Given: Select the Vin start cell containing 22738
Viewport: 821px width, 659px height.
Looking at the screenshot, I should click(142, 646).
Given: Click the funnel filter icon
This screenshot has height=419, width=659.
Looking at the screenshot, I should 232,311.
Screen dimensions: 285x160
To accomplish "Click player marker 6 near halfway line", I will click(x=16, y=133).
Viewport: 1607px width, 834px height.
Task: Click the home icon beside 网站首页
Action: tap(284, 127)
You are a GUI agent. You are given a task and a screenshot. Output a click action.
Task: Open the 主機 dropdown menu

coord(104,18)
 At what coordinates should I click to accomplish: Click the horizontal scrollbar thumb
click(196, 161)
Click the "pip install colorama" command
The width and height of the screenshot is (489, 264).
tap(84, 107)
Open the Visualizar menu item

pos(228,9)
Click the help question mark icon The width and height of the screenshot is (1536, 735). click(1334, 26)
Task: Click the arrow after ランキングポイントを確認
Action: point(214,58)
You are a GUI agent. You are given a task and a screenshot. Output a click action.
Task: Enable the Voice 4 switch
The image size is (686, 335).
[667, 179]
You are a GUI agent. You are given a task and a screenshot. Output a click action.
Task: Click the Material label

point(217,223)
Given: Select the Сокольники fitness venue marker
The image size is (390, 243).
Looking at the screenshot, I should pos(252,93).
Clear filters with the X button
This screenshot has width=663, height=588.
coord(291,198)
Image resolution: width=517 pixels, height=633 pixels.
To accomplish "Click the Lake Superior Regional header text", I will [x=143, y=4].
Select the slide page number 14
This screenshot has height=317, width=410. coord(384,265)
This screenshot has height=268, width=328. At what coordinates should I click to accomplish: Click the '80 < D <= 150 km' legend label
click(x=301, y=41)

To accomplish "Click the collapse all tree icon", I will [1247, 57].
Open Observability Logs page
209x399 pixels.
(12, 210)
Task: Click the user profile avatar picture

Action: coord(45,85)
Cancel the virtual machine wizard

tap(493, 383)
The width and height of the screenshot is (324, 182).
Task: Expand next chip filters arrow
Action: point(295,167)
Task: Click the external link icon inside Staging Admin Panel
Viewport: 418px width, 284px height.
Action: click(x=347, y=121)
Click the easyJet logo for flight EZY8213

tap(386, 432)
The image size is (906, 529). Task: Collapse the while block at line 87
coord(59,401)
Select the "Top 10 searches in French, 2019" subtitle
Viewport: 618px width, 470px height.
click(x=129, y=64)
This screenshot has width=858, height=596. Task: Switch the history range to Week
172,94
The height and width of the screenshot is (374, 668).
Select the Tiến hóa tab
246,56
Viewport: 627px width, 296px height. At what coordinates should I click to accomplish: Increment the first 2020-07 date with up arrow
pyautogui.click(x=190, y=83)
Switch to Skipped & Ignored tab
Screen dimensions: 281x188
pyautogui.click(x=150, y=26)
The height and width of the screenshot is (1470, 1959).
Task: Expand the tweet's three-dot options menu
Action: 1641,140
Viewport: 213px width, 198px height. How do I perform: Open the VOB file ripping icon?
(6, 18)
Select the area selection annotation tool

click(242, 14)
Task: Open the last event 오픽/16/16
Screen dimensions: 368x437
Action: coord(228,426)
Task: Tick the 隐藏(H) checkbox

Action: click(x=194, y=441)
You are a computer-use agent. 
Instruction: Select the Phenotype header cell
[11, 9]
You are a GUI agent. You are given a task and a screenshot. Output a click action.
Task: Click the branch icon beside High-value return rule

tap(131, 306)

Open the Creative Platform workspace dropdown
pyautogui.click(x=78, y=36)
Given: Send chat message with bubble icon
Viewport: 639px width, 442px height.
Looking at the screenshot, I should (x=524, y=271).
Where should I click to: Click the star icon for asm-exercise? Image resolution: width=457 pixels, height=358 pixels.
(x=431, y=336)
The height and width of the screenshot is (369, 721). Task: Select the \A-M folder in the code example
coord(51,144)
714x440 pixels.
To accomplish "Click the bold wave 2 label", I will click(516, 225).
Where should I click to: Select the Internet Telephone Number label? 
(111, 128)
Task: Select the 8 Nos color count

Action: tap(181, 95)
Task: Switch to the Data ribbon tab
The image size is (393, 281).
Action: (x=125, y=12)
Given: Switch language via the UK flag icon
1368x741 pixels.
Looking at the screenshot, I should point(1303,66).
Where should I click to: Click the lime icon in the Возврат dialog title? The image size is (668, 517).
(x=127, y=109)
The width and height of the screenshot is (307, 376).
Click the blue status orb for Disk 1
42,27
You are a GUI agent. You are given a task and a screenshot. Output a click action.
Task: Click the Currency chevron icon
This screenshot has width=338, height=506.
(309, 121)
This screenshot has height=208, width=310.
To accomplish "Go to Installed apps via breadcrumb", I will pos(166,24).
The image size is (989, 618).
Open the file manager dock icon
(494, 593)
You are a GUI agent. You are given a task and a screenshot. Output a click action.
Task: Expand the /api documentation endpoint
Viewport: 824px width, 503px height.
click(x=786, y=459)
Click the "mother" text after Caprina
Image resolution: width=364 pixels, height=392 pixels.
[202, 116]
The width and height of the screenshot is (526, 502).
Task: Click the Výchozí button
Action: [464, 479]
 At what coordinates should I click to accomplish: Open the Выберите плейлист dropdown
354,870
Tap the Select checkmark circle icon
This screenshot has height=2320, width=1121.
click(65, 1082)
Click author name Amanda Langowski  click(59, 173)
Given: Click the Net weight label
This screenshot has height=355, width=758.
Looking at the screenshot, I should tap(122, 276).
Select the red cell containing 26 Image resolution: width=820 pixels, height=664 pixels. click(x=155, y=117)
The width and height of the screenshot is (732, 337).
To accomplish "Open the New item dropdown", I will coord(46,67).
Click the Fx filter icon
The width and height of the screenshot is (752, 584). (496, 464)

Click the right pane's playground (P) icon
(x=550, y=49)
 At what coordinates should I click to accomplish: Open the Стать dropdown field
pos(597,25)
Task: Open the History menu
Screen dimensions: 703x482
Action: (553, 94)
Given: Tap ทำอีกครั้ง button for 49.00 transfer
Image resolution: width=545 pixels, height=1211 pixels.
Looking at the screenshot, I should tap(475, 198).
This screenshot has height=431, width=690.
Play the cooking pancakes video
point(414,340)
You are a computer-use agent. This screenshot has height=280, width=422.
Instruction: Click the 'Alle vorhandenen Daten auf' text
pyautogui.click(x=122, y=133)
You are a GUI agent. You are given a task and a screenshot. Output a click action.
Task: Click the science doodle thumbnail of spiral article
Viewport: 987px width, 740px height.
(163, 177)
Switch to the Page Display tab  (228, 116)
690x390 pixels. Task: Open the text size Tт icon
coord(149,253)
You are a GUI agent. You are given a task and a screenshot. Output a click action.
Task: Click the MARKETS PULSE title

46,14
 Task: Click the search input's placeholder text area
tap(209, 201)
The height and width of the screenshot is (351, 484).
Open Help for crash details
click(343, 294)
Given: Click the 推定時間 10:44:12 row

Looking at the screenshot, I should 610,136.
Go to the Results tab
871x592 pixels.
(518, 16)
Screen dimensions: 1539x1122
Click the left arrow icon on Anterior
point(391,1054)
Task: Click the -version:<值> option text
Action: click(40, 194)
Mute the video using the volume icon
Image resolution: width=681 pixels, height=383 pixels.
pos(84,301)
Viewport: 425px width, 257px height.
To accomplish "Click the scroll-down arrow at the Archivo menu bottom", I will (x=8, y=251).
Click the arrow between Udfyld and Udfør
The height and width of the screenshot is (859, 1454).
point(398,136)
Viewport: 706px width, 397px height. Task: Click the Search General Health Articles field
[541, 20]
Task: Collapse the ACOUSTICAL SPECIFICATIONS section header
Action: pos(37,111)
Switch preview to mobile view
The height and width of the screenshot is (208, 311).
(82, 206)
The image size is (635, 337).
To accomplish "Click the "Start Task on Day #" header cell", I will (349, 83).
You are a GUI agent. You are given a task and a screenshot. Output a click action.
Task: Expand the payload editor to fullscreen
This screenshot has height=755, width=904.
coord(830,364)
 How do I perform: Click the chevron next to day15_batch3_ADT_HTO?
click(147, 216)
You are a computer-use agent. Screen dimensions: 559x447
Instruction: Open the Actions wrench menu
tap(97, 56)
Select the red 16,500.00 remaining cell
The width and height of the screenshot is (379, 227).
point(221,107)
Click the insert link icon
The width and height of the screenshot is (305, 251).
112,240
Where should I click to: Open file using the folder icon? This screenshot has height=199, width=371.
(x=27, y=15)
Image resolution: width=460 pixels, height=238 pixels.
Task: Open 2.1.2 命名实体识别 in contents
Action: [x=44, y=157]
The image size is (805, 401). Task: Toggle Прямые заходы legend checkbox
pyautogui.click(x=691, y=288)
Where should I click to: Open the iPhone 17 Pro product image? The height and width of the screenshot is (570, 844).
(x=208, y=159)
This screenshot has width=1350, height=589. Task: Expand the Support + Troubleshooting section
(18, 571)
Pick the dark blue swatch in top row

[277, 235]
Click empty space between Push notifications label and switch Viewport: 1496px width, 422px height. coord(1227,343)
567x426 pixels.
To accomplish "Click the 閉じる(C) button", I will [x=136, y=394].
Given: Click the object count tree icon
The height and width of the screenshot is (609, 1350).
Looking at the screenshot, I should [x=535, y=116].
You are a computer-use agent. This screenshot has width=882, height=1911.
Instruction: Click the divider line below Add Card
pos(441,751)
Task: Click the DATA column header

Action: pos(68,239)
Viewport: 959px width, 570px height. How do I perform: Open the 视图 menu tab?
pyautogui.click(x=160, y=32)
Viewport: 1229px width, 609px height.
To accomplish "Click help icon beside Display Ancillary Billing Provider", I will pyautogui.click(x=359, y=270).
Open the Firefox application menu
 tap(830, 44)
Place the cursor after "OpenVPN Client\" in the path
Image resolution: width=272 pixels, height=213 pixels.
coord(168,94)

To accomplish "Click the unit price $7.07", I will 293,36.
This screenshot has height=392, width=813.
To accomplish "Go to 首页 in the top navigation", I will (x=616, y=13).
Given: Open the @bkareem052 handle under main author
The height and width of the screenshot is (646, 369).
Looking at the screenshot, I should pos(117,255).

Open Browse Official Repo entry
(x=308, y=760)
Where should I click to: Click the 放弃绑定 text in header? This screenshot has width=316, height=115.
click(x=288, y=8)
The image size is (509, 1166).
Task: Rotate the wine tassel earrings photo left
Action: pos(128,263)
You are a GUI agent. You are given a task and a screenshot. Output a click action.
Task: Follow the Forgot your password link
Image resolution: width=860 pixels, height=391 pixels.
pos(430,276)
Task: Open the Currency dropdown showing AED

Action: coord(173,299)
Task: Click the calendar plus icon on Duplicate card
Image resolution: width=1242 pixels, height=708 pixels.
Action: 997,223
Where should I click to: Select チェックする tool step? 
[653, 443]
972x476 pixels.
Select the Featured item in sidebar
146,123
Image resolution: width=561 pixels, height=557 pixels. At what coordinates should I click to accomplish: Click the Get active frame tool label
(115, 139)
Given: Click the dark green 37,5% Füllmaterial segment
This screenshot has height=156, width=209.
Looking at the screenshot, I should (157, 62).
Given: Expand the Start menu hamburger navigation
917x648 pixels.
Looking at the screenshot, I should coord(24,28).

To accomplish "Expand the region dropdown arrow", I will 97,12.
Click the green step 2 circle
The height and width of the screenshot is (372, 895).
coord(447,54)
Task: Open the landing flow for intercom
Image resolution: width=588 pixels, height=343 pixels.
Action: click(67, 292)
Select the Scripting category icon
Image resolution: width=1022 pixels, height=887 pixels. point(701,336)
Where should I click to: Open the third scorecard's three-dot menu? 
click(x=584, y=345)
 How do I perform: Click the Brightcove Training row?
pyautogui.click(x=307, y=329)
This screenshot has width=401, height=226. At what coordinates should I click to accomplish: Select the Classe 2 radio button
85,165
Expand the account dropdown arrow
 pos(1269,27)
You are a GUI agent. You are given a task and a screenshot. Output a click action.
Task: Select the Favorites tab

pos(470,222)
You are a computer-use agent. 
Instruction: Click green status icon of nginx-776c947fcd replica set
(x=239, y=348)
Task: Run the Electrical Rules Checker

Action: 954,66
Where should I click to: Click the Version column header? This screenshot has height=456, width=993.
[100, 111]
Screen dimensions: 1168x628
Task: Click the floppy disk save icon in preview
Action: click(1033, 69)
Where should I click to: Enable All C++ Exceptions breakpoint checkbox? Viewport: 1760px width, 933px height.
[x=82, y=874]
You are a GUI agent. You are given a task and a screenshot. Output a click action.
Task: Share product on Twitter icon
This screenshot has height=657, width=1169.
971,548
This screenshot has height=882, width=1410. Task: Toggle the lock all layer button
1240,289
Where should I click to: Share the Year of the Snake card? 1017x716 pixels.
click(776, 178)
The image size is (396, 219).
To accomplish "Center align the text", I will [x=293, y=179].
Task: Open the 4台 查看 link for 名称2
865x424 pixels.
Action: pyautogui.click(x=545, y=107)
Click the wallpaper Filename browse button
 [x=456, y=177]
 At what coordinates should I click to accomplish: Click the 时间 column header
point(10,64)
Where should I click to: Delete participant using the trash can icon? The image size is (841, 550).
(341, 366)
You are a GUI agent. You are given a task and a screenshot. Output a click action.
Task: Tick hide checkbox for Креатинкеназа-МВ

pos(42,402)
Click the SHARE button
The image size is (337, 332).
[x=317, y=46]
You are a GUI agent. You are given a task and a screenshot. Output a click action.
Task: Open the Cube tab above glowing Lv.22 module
- - -
● Your goal: Above are the lines; repeat exactly the ones from the line containing "This screenshot has height=355, width=758." down to the line containing "Screen dimensions: 1539x1122", both inclusive.

● Result of this task:
This screenshot has height=355, width=758.
Looking at the screenshot, I should tap(122, 276).
Select the red cell containing 26 Image resolution: width=820 pixels, height=664 pixels. click(x=155, y=117)
The width and height of the screenshot is (732, 337).
To accomplish "Open the New item dropdown", I will coord(46,67).
Click the Fx filter icon
The width and height of the screenshot is (752, 584). (496, 464)

Click the right pane's playground (P) icon
(x=550, y=49)
 At what coordinates should I click to accomplish: Open the Стать dropdown field
pos(597,25)
Task: Open the History menu
Screen dimensions: 703x482
Action: (553, 94)
Given: Tap ทำอีกครั้ง button for 49.00 transfer
Image resolution: width=545 pixels, height=1211 pixels.
Looking at the screenshot, I should tap(475, 198).
This screenshot has height=431, width=690.
Play the cooking pancakes video
point(414,340)
You are a computer-use agent. This screenshot has height=280, width=422.
Instruction: Click the 'Alle vorhandenen Daten auf' text
pyautogui.click(x=122, y=133)
You are a GUI agent. You are given a task and a screenshot. Output a click action.
Task: Click the science doodle thumbnail of spiral article
Viewport: 987px width, 740px height.
(163, 177)
Switch to the Page Display tab  (228, 116)
690x390 pixels. Task: Open the text size Tт icon
coord(149,253)
You are a GUI agent. You are given a task and a screenshot. Output a click action.
Task: Click the MARKETS PULSE title

46,14
 Task: Click the search input's placeholder text area
tap(209, 201)
The height and width of the screenshot is (351, 484).
Open Help for crash details
click(343, 294)
Given: Click the 推定時間 10:44:12 row

Looking at the screenshot, I should 610,136.
Go to the Results tab
871x592 pixels.
(518, 16)
Screen dimensions: 1539x1122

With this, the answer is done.